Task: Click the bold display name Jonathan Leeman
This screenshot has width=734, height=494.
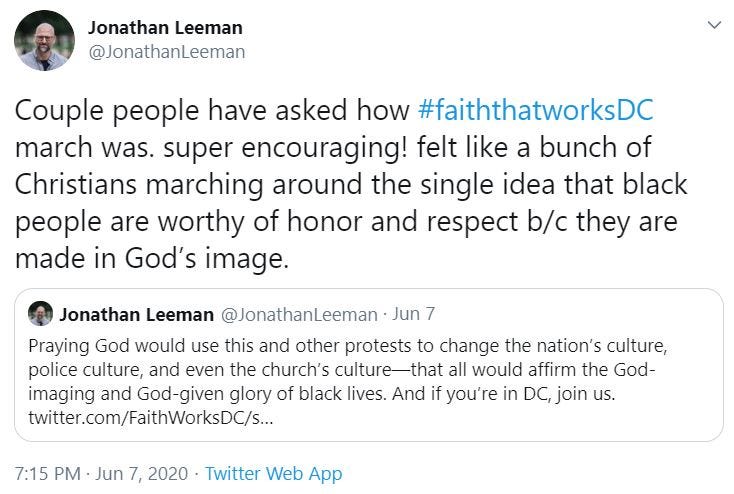Action: coord(165,27)
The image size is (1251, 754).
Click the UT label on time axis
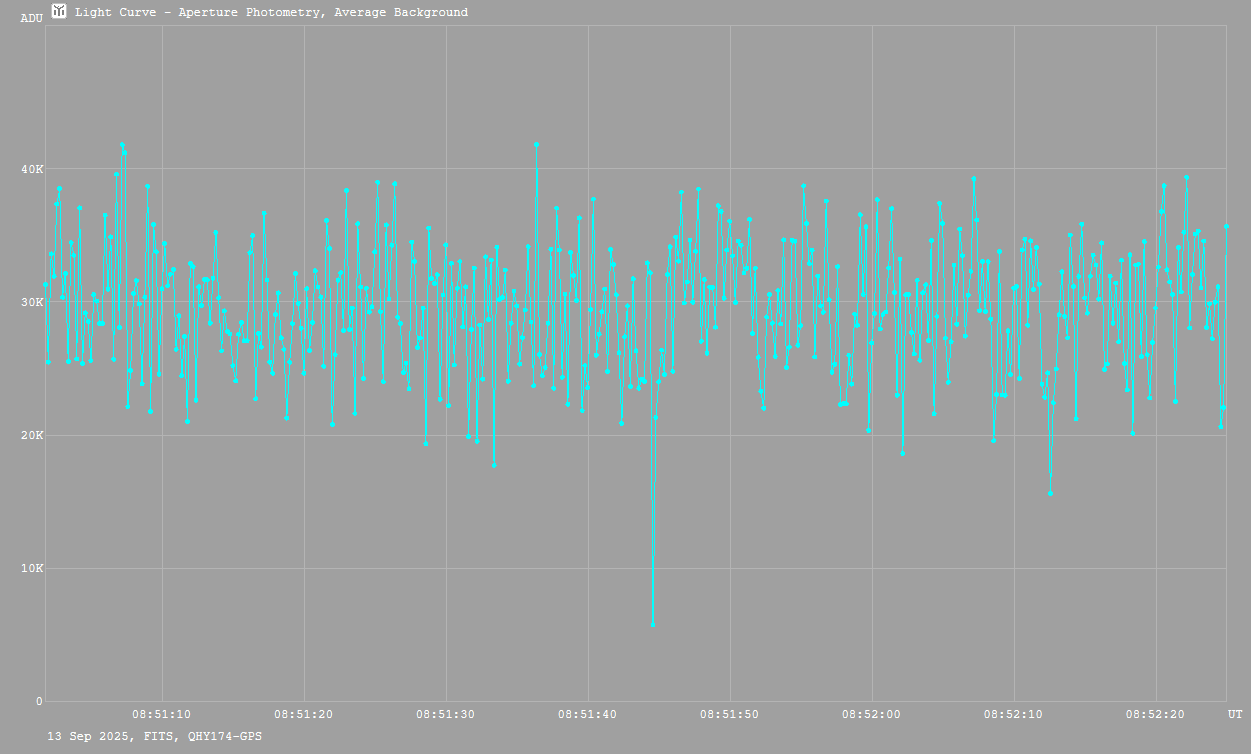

# # # #

## YOUR OBJECTIVE
In the copy, only the lines from the one holding "The image size is (1251, 754)." through the end of the listing above should appear, retyped exactly, both ends included, with no pictures.

## REPLY TO THE EXERCISE
The image size is (1251, 754).
Click the UT label on time axis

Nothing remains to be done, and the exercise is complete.